The Conservation of Matter
The conservation of matter is demonstrated by the reaction of "red" with "white" to form the product "blue." The mass of the matter at the end of the reaction is the same as that of the starting materials used for the reaction.
You must be a bit careful with this kind of reasoning, however, because reactants are frequently not completely used up. For example, consider the reaction of iron with oxygen to form ferric oxide (Fe2O3, rust). If a 5.6 gram piece of iron is immersed in 10.0 g of oxygen and the iron is completely converted to rust, it might seem that the amount of rust should be 5.6 + 10.0 = 15.6 g. In fact, only 8.0 g of rust will be formed and 7.6 of oxygen will also be present.
Deflection Of Electrons In The Cathode Ray Tube By An Electric Field
A hollow glass tube is fitted with two metal plates and most of the air is removed from the tube.
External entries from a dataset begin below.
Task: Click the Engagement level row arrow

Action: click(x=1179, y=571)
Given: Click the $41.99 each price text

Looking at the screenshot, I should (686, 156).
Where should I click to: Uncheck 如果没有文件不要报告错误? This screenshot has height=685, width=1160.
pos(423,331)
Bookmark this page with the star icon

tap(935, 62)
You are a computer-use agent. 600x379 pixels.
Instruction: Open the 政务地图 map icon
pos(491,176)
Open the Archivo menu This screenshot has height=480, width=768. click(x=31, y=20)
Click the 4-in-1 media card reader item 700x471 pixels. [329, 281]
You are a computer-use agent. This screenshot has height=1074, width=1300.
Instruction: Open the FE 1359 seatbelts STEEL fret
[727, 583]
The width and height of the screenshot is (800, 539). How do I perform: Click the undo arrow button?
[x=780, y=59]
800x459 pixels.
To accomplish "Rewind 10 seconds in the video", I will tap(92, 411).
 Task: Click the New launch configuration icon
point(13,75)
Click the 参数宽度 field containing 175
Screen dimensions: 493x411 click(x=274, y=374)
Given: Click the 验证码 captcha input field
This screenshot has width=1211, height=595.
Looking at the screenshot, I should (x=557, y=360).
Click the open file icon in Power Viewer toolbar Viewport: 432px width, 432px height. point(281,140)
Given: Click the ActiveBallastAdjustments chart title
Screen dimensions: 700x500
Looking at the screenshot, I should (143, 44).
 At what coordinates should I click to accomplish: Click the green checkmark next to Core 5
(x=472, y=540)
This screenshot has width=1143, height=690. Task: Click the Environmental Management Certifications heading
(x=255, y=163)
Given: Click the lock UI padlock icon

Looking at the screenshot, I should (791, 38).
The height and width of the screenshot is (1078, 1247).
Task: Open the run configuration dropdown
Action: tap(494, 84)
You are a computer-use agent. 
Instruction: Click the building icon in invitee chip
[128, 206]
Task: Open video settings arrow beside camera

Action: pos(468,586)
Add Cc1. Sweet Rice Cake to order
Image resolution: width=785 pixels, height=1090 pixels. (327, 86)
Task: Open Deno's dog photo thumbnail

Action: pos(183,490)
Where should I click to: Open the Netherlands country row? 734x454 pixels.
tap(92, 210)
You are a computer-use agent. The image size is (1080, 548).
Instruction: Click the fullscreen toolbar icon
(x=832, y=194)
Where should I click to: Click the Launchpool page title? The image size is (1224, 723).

When the metal plates are connected to a source of high voltage, electrons are emitted from the negatively charged plate, the cathode, and travel to the positively charged plate, the anode. Some of the electrons travel through holes in the anode and strike the glass causing it to glow. When the cathode ray tube is surrounded with oppositely-charged plates, the electrons are attracted to the positively charged plate and strike the glass on that side of the tube.
This animation is designed to illustrate one of the most important principles in chemistry. Two charged particles that have the same charge repel each other, while particles with opposite charges attract each other. In other words, if two particles both are deficient in electron density and therefore are positively charged, they will repel one another. If one is deficient in electron density, while the other has an excess of electrons, the particles will attract one another.